LONDON/NEW YORK (BLOOMBERG) - HSBC Holdings has approached Peter Hancock, the former boss of American International Group, to be its next chief executive officer as incoming chairman Mark Tucker considers internal and external candidates to lead Europe's largest bank, a person familiar with the matter said.
The board has contacted Hancock, a 59-year-old former JPMorgan banker, as a potential replacement for Stuart Gulliver, who is retiring next year, said the person, who asked not to be identified because of the sensitivity about succession issues. In the meantime, top HSBC executives seeking the CEO role are said to have had informal talks with Tucker, other people familiar with the matter said.
Before the appointment of Tucker, also 59, who replaces Douglas Flint in October, HSBC had drawn every one of its previous 21 leaders from its own ranks over more than 150 years, according to the bank's records. The board responded to calls from shareholders for greater independent oversight after five years of slumping revenue and a litany of misconduct issues since the financial crisis.
An official for HSBC declined to comment.
Hancock stepped down from AIG this year, following a seven-year career at the insurer. He lost the support of investors including activist billionaire Carl Icahn, who pushed Hancock to simplify the company and faulted him for failing to meet profitability targets. Hancock and Tucker overlapped for a few months at AIG in 2010, when the insurer spun off Hong Kong-based AIA Group, which Tucker formerly led.
While Hancock would be an outsider, he's cut from the same cloth as many HSBC lifers. Born in London, raised in Hong Kong and educated at Oxford University - as was current CEO Gulliver - he then spent two decades at JPMorgan, where he ran the fixed-income business and eventually became chief financial officer. Rounding off his British establishment credentials, Hancock is a William Pitt Fellow at Cambridge University's 669-year-old Pembroke College.
"It's absolutely no surprise HSBC will look outside for the next one; that's deemed to be the correct thing to do in terms of good corporate governance in this day and age, especially considering their previous 21 leaders have all been insiders," said Ian Gordon, an analyst at Investec in London. "Whoever they pick, there's not going to be a change in strategy: Accelerate loan growth, take out costs and generate a more acceptable return."
HSBC shares fell 1.1 per cent to 721.7 pence in London on Tuesday (July 4). The shares are still up more than 50 per cent over the past 12 months.
Lloyds Banking Group CEO Antonio Horta-Osorio has also been linked with HSBC in UK media reports, but has consistently said he's happy at his current firm.

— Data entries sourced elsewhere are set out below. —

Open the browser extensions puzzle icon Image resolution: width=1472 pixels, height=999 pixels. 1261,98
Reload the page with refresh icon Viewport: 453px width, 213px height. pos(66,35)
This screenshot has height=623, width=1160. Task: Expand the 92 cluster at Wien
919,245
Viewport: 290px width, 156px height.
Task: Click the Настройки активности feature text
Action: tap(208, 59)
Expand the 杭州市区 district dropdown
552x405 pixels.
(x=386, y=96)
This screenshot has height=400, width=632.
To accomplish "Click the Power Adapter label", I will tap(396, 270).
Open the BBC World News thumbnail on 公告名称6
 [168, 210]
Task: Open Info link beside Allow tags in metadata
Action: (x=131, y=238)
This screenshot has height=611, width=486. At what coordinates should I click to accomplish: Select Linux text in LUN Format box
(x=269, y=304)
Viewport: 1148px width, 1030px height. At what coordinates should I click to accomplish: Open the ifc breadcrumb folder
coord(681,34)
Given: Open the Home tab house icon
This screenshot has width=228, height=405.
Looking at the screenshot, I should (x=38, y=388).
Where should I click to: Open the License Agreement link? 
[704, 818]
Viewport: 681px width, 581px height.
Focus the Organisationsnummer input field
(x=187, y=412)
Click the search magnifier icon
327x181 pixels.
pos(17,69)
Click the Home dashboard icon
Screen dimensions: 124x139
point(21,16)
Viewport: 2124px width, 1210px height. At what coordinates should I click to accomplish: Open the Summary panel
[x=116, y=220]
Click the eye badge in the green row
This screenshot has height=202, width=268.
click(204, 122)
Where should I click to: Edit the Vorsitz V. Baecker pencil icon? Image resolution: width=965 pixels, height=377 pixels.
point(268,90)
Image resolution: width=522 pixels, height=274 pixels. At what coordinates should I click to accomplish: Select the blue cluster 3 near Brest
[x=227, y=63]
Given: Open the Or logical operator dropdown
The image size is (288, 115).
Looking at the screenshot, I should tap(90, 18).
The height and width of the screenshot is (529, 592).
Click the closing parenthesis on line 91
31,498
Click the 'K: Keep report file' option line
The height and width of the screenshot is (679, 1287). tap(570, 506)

Tucker is also considering internal candidates and started informally speaking with top managers two weeks ago to introduce himself and discuss the future of the firm, according to separate people with knowledge of the talks, who asked not to be identified as the conversations were private.
Among HSBC executives Tucker could choose, those most highly tipped for the top job include John Flint, chief of retail banking and wealth management; Antonio Simoes, who runs the bank's UK and European regional operations; and Samir Assaf, the head of the investment bank, the people said. All have worked for the firm for at least seven years and sit on the executive committee.
Those executives will try to persuade Tucker the recent stock rally and improved results under current CEO Gulliver, a 37-year HSBC veteran and former trader, vindicate the current team's three-year-old strategy, said the people. They will also emphasize the importance of preserving the bank's culture to the chairman, they said.
Global head of banking Matthew Westerman may also come under consideration, said the people. Though a recent hire, he was the bank's principal external adviser at Goldman Sachs Group for years before joining in February 2016. Asia-Pacific CEO Peter Wong and 42-year veteran Peter Boyles, who now runs the private bank, also have plausible claims to the top job, they said.
Iain Mackay, HSBC's finance director, will also be considered by Tucker, another person with knowledge of the process said. An accountant by training, Mackay joined the bank in 2007 after holding various financial positions at General Electric in the US.
HSBC declined to make any of the executives available to Bloomberg News for an interview.
HSBC showed a glimpse of top-line growth in the first quarter across its retail and investment banks, and the stock surged to a four-year high after it passed the Federal Reserve's stress tests last week, freeing up as much as US$7 billion in capital for dividends and buybacks.
The firm is steeped in tradition, stemming from the days when the Hongkong and Shanghai Banking Corporation financed trade in the British Empire. Staff are keen to preserve legacies like the international manager programme, which seasons promising young executives with global postings that often turn into lengthy, civil-service type tenures, one of the people said. The internal candidates will also argue that having a CEO and chairman from outside the company would be more disruption than the bank needs, they said.
The US fined HSBC US$1.9 billion in 2012 after it was found to have violated sanctions laws and allowed Latin American drug traffickers to launder hundreds of millions of dollars. HSBC has also been caught rigging foreign-exchange markets and benchmark interest rates, and endured a private-banking scandal in 2015 that saw Gulliver and Douglas Flint grilled in the UK Parliament.